_Extrait choisi_:
* * * * *

Wtf

© Bea Borgers

Deux compères de L’Amicale de production réinventent la création du monde par le langage dans Germinal, pièce auto-générative et caustique, sans rapport avec Zola.

Ni bureau de production à part entière, ni compagnie de théâtre, L’Amicale de production fonctionne à la manière d’une coopérative de projets, défendant des formes hybrides, allant « du spectacle à la sucette géante », rigolent Antoine Defoort et Halory Goerger. Le premier est un faux jeanfoutre, nageant dans l’incongru comme en eau vive, plongeant dans le tragique pour mieux revenir à la surface dans un éclat de rire ne servant en rien à masquer les contradictions qui l’habitent tout entier. Le second travaille sur l’histoire des idées « parce que tout était déjà pris » quand il est arrivé. Il construit « des systèmes spectaculaires en vase clos qui sont autant de petites maisons Bouygues dans lesquelles [il] ne voudrait pas vivre, sauf s’il y avait le feu dedans. Le discours y tient lieu de ciment, pour faire tenir une forme qui se construit en direct, et se consume le temps de la représentation. » Totalement barrée cette Amicale de prod ? Pas loin en effet, à cette nuance près qu’elle n’est dédiée ni au rire gratuit, ni au divertissement. Sa force est de plonger au cœur de concepts et de mots avec un talent de justesse nous emportant dans la redécouverte jouissive des choses, de leur vacuité (parfois) comme de leur profonde richesse (souvent).

* * * * *

_Extraits du listing_:

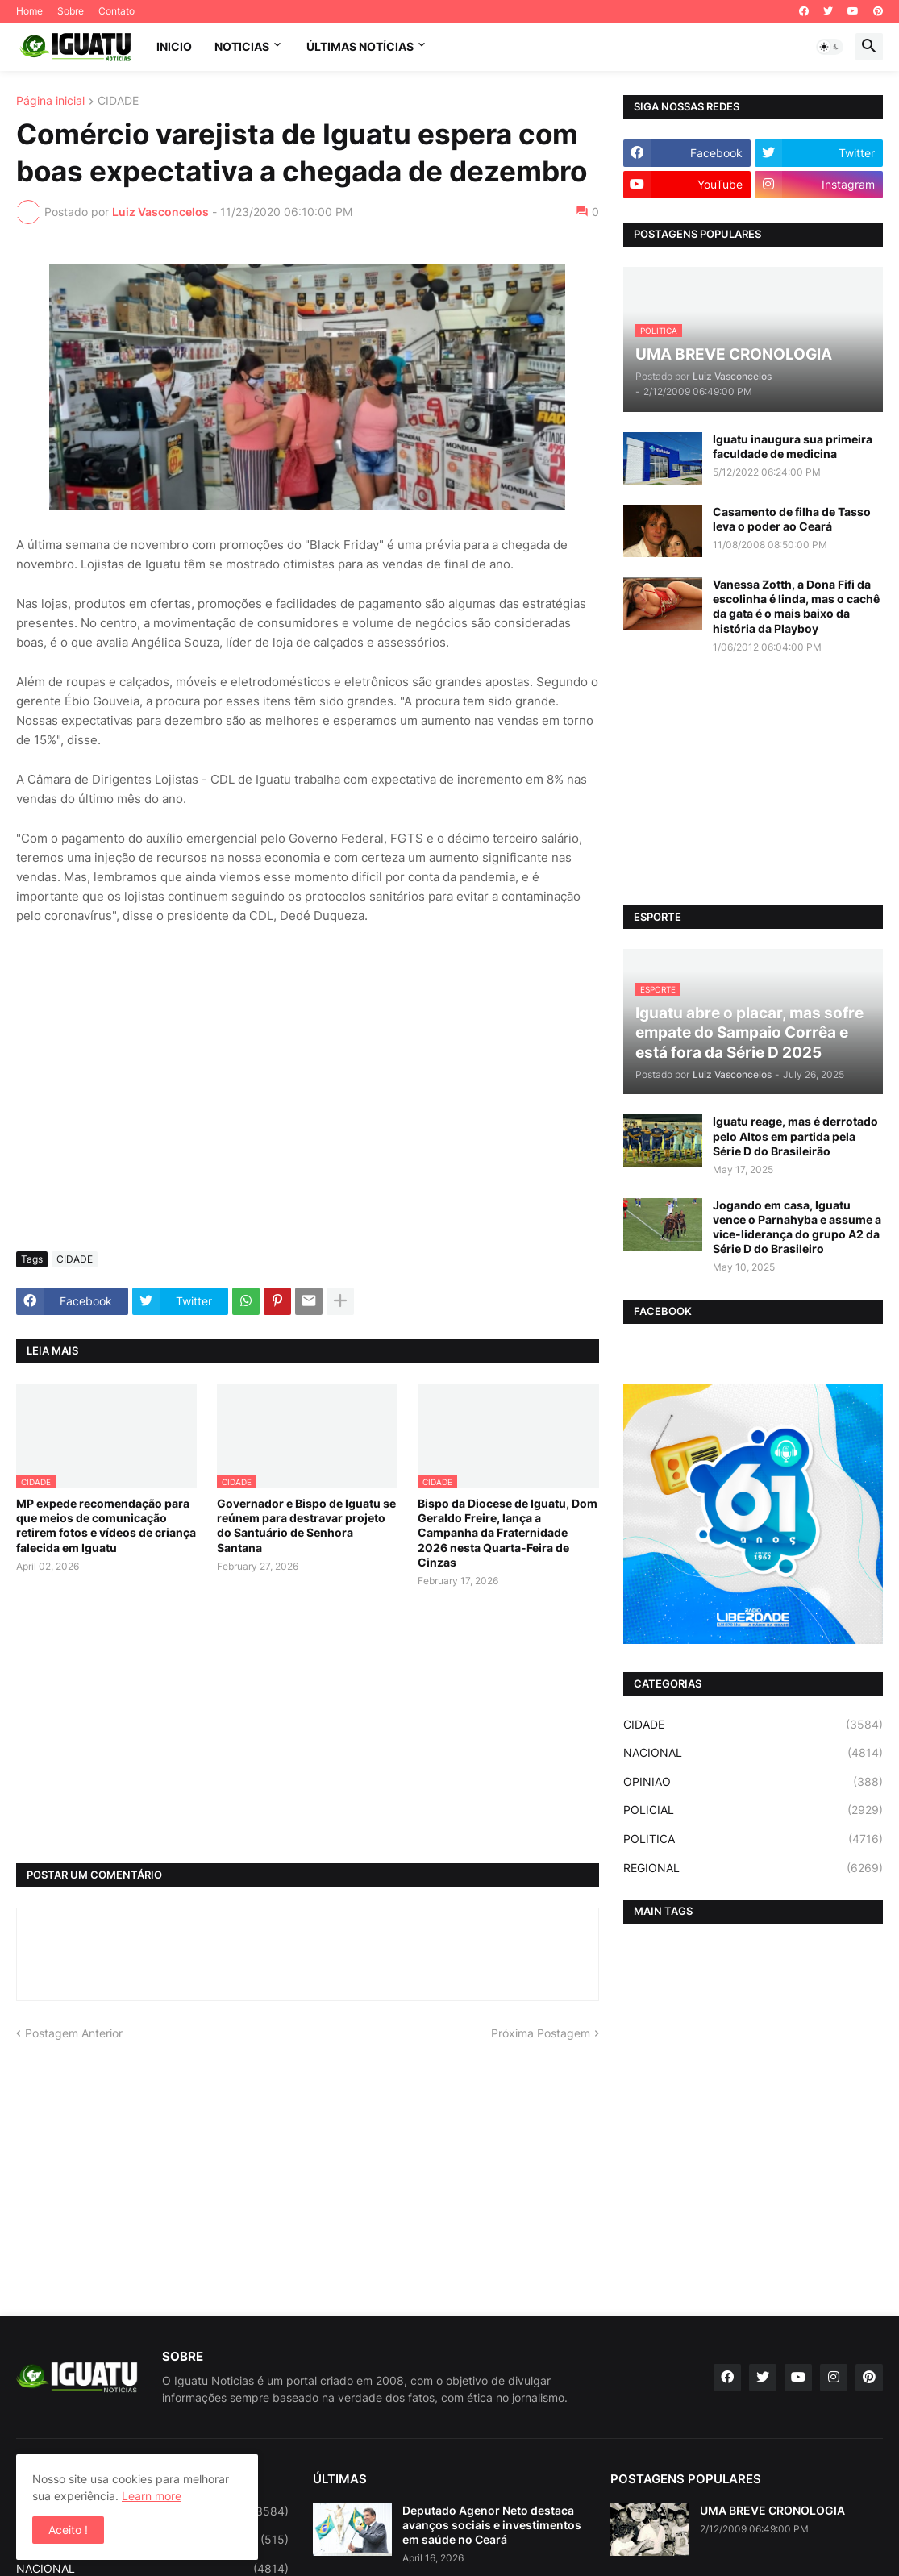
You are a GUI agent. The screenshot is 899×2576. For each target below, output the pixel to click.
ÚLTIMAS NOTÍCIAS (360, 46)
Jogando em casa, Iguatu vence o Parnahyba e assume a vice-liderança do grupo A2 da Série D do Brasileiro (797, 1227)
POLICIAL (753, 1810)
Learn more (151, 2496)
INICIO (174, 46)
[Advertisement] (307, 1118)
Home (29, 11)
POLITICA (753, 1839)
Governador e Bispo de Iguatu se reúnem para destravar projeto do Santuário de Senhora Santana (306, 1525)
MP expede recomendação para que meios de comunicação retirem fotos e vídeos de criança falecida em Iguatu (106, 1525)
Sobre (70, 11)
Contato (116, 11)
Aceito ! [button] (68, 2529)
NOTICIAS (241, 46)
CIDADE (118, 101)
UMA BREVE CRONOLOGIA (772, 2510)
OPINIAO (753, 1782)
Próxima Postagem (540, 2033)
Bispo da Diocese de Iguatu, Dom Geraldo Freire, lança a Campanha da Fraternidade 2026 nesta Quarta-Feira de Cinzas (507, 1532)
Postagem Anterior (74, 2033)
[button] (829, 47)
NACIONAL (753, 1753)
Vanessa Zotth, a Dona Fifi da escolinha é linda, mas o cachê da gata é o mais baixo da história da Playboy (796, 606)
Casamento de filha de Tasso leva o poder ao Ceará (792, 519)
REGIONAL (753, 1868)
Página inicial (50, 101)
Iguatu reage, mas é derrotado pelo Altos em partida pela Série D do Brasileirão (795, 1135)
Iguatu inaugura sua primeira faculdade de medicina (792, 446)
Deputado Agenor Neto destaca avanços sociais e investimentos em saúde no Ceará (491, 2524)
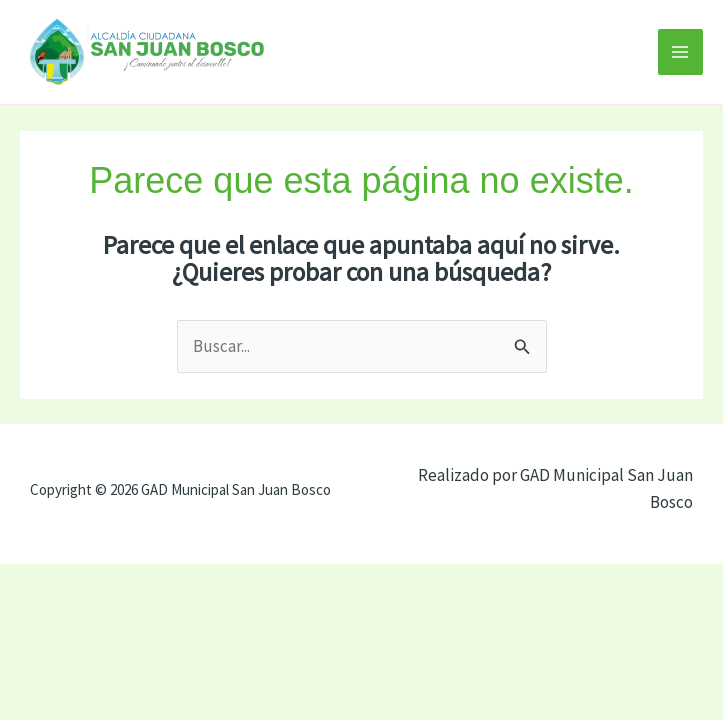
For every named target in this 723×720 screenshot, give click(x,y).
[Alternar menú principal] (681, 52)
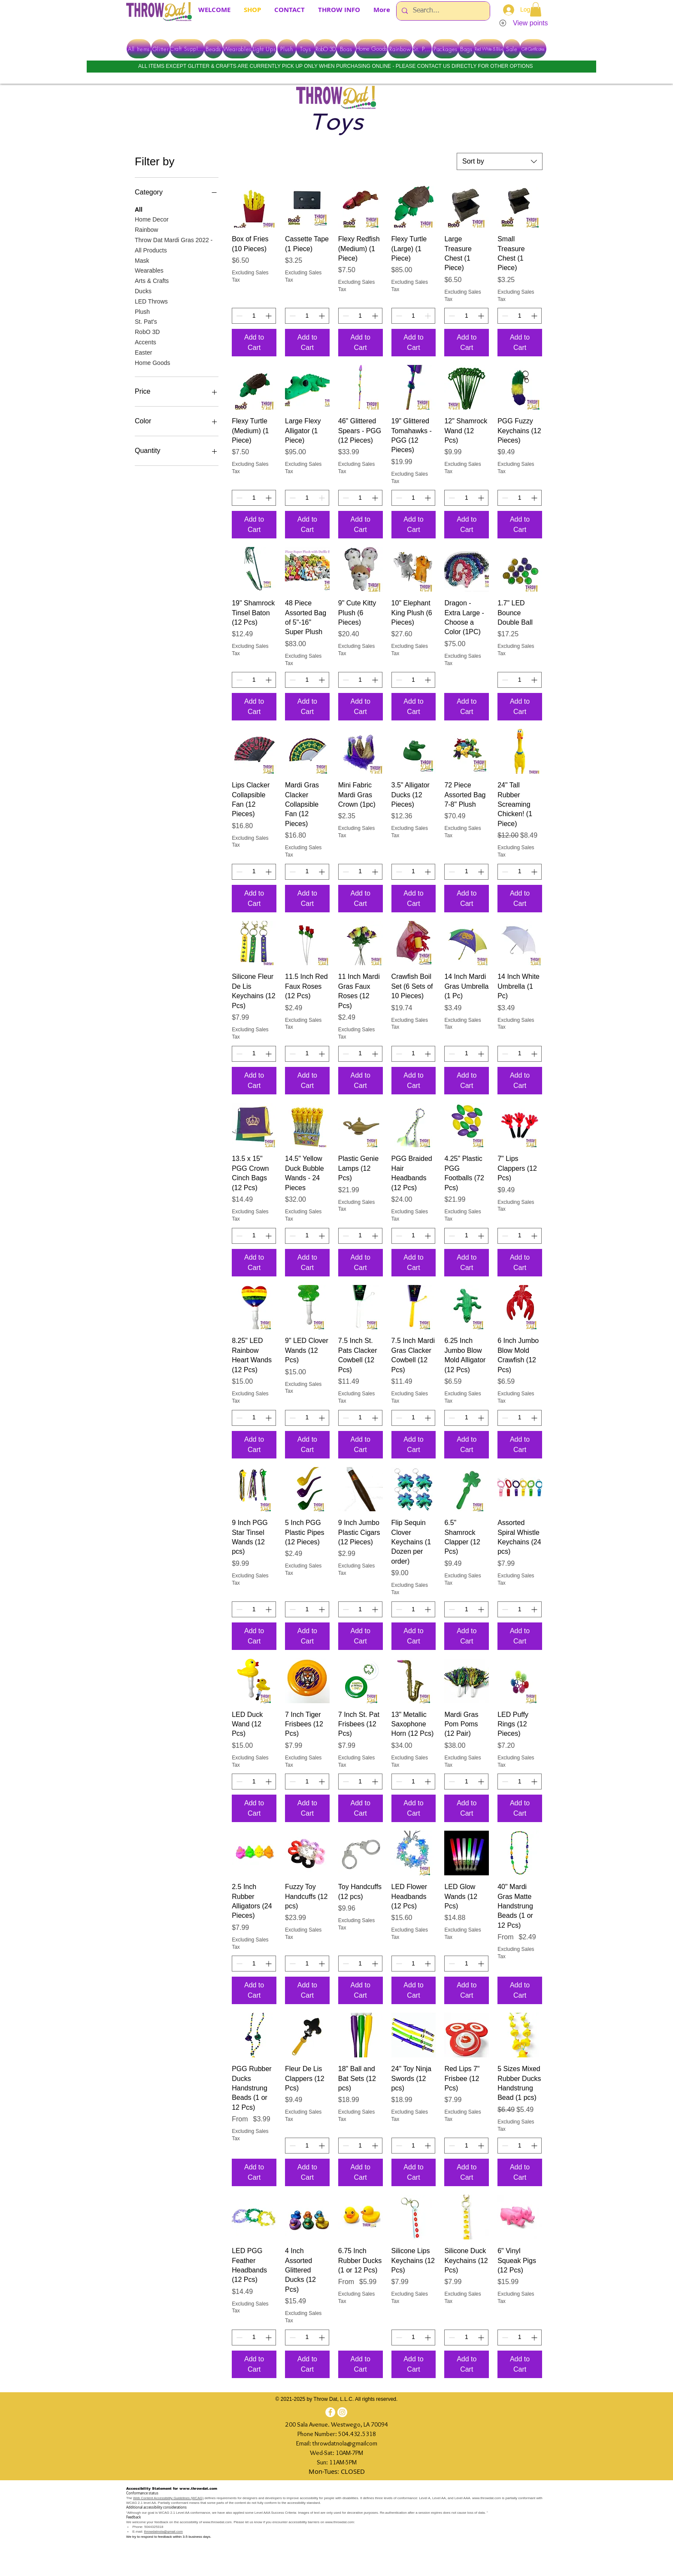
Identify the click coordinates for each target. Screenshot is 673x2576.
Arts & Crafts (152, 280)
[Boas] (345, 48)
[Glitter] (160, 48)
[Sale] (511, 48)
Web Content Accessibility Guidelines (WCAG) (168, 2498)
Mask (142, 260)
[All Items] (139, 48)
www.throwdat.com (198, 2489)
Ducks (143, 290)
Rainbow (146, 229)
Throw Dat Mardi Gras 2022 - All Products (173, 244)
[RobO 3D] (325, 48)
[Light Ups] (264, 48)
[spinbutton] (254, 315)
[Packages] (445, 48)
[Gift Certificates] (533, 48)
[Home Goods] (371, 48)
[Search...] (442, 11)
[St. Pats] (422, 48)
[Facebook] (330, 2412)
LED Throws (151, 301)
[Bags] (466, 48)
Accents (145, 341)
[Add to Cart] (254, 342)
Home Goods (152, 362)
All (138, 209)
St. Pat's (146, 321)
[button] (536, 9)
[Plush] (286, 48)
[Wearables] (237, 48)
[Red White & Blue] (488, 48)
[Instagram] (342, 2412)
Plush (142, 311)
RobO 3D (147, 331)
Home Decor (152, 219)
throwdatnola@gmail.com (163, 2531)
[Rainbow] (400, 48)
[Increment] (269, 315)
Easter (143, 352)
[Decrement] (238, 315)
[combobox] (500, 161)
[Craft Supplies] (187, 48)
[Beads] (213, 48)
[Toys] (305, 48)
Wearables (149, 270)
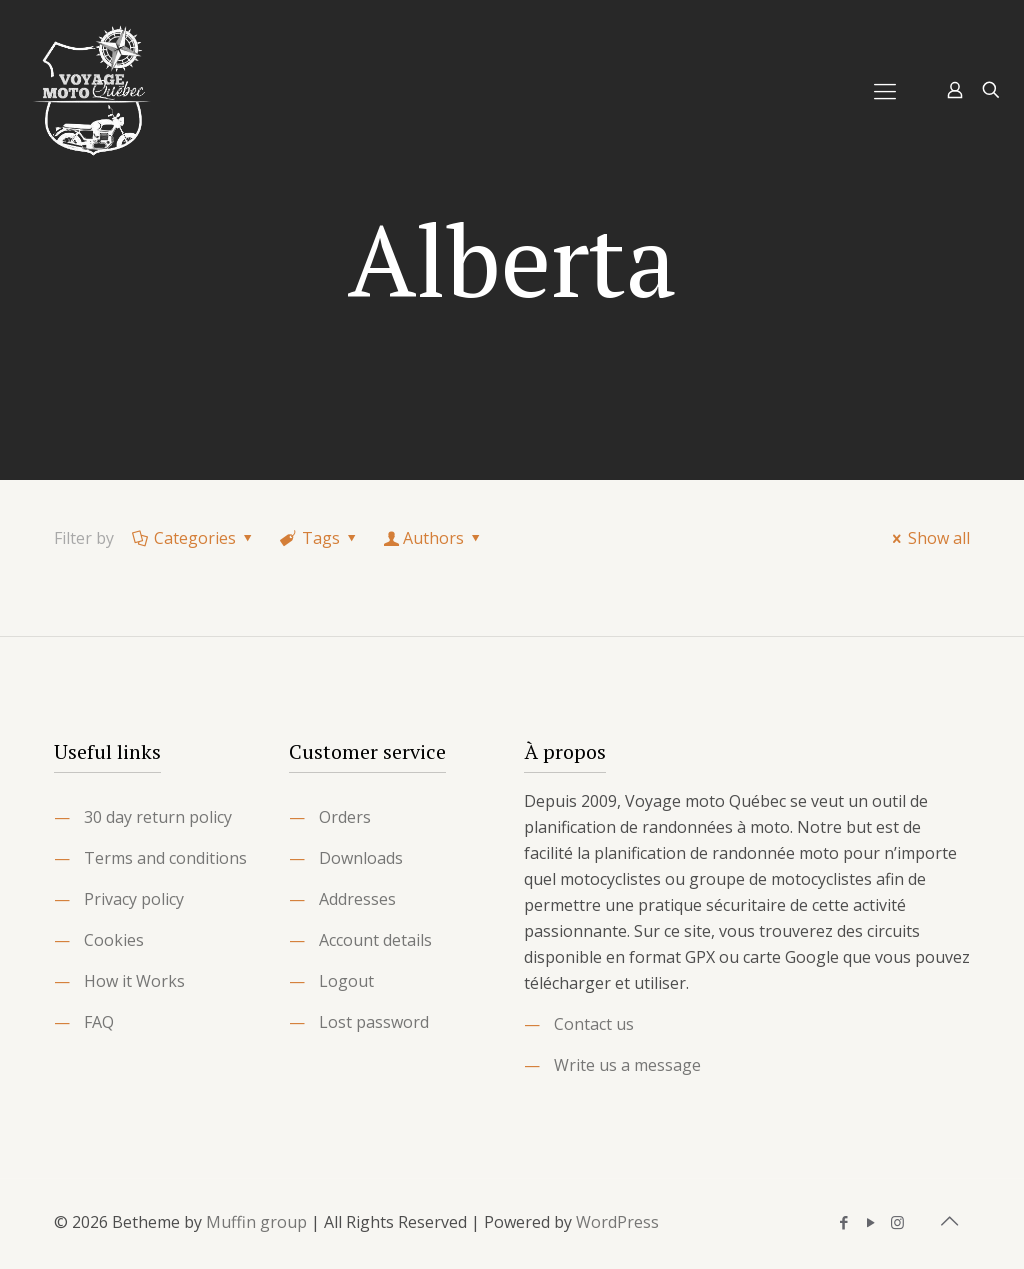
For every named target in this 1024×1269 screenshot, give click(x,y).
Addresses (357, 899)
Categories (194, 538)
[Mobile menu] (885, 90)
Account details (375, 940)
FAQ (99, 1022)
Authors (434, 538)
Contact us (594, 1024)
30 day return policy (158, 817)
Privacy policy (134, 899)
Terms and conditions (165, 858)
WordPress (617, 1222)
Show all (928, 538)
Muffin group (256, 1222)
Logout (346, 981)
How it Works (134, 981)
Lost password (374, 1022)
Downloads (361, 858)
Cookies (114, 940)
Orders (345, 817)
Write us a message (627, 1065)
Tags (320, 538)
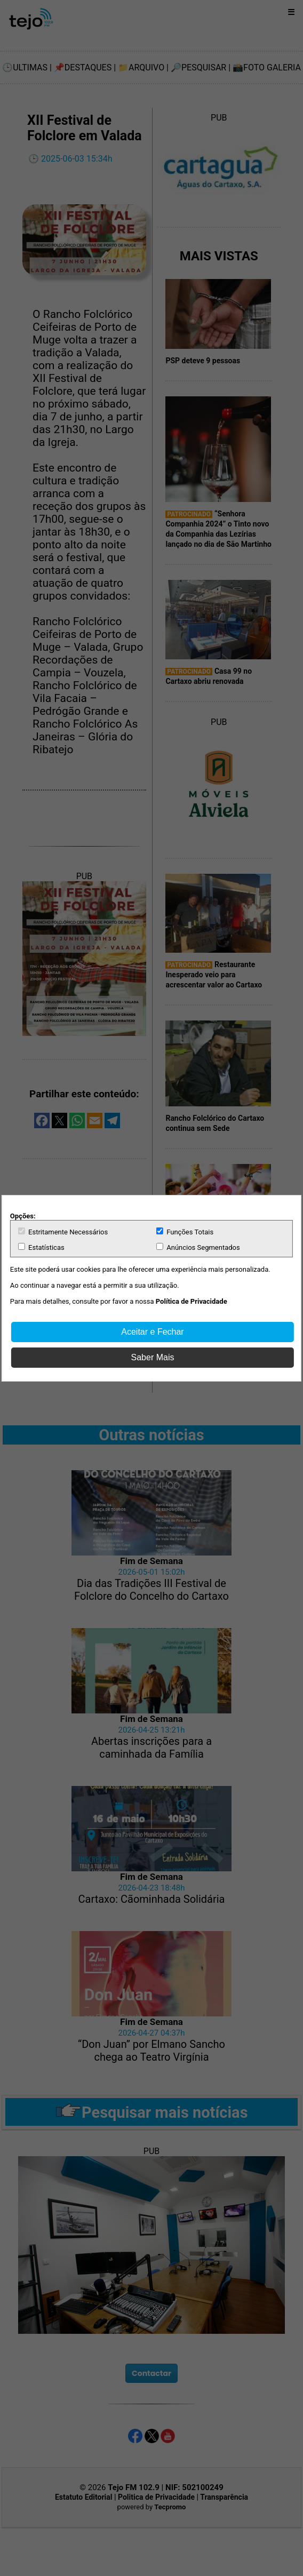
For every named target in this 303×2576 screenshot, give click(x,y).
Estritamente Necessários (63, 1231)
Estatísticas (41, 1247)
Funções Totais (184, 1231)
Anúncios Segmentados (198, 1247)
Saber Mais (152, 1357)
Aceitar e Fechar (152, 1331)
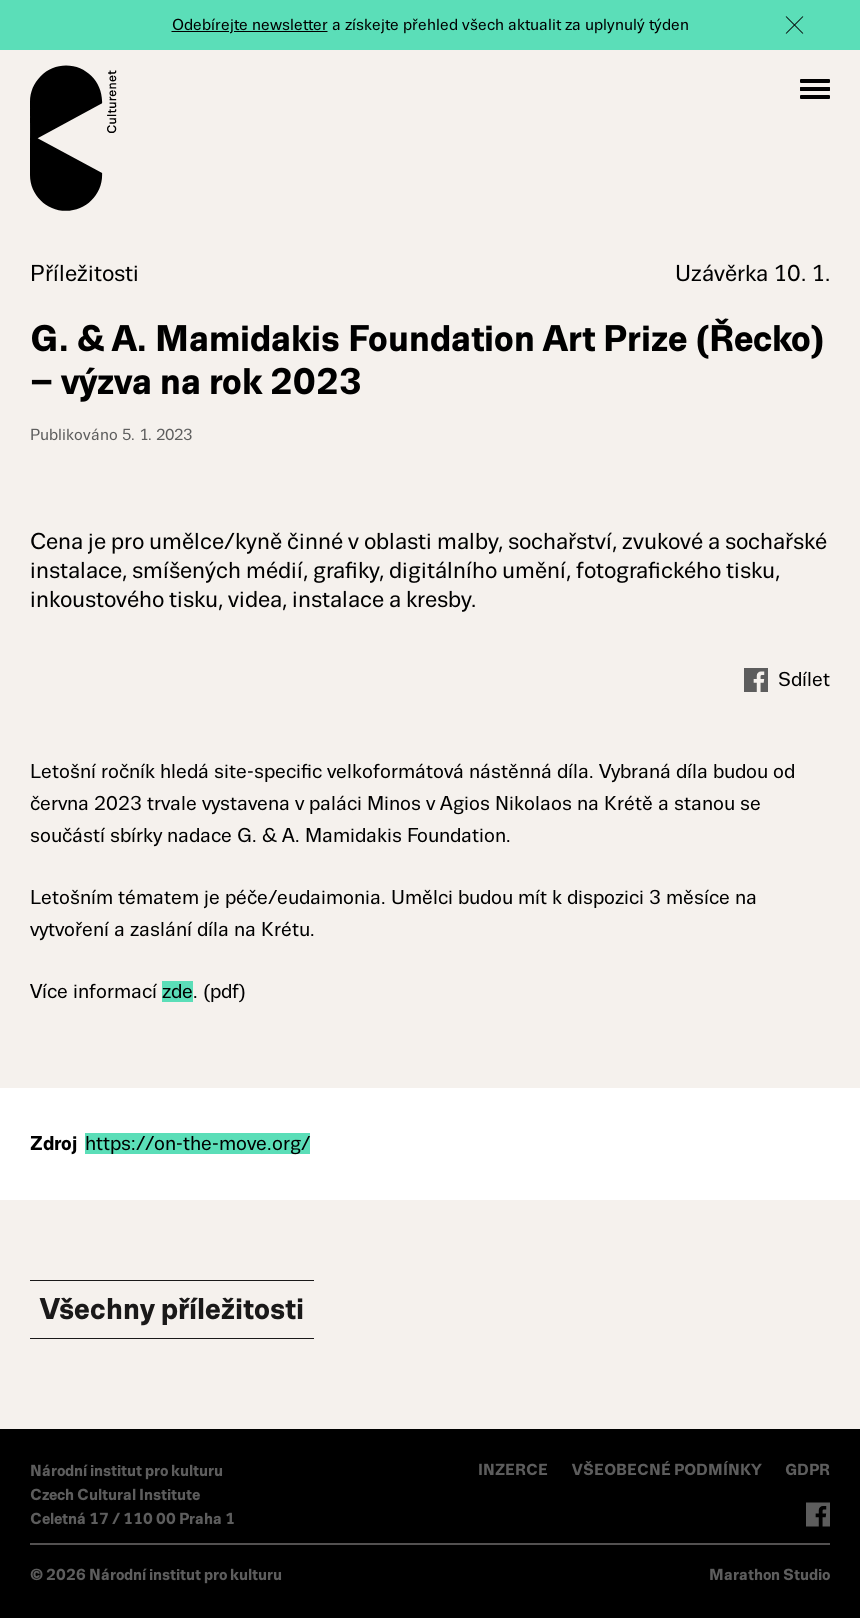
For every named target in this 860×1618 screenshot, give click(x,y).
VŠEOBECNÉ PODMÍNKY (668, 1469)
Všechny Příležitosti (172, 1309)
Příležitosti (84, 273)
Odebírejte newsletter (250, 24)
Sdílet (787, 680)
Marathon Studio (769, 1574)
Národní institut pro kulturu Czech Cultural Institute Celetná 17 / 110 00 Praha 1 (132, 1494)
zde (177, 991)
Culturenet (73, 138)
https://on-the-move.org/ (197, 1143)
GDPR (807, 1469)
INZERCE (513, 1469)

* * * * *

_Consigne_: Donnez la suite de l'article sur L'Amicale de production en reprenant après la dernière phrase de l'extrait présenté plus haut.

_Réponse ci-dessous_:
© Bea Borgers

Ainsi en va-t-il de Germinal, recréation d’un monde commun par la redécouverte du langage de quatre personnages dans un espace nu. Ensemble, ils inventent un système pour communiquer, interagir, se rencontrer et partager. D’un boitier où l’on trifouille des boutons pour allumer des lumières et / ou envoyer des surtitres jusqu’au mapping conceptuel final de toute leur évolution, ce quatuor réinvente le réel en “brainstormant” par le faire et l’expérimentation de petits riens. Un ballet sinueux mimé, des apostrophes et dialogues aussi drôlement candides qu’indispensables, fondent ainsi la construction de relations sociales allant de la coopération à la tentative d’accord unanime ou le respect de la contradiction. Le grain de folie de nos quatre loustics fait voler en éclat le plancher (à coups de pioche ou d’arbres poussant de manière impromptue), dynamitant règles et moyens de communication archaïques. Si tout se casse, tout se classe aussi avec le sérieux du jeu d’un enfant. Symbiose, vibration karmique, trouble, gène… on distingue ce qui fait pocpoc de froufrou. On chante, on gratte une guitare et tape des pads tout en refusant de prendre le concept d’argent. Et qu’importe si au bout du fil sorti du sol, l’opératrice tombe des nues. Le paradis se situe peut-être dans un marais à petites bulles de polystyrène dans lequel on se glisse pour jouer à tout ou rien, du moment que les règles nous appartiennent.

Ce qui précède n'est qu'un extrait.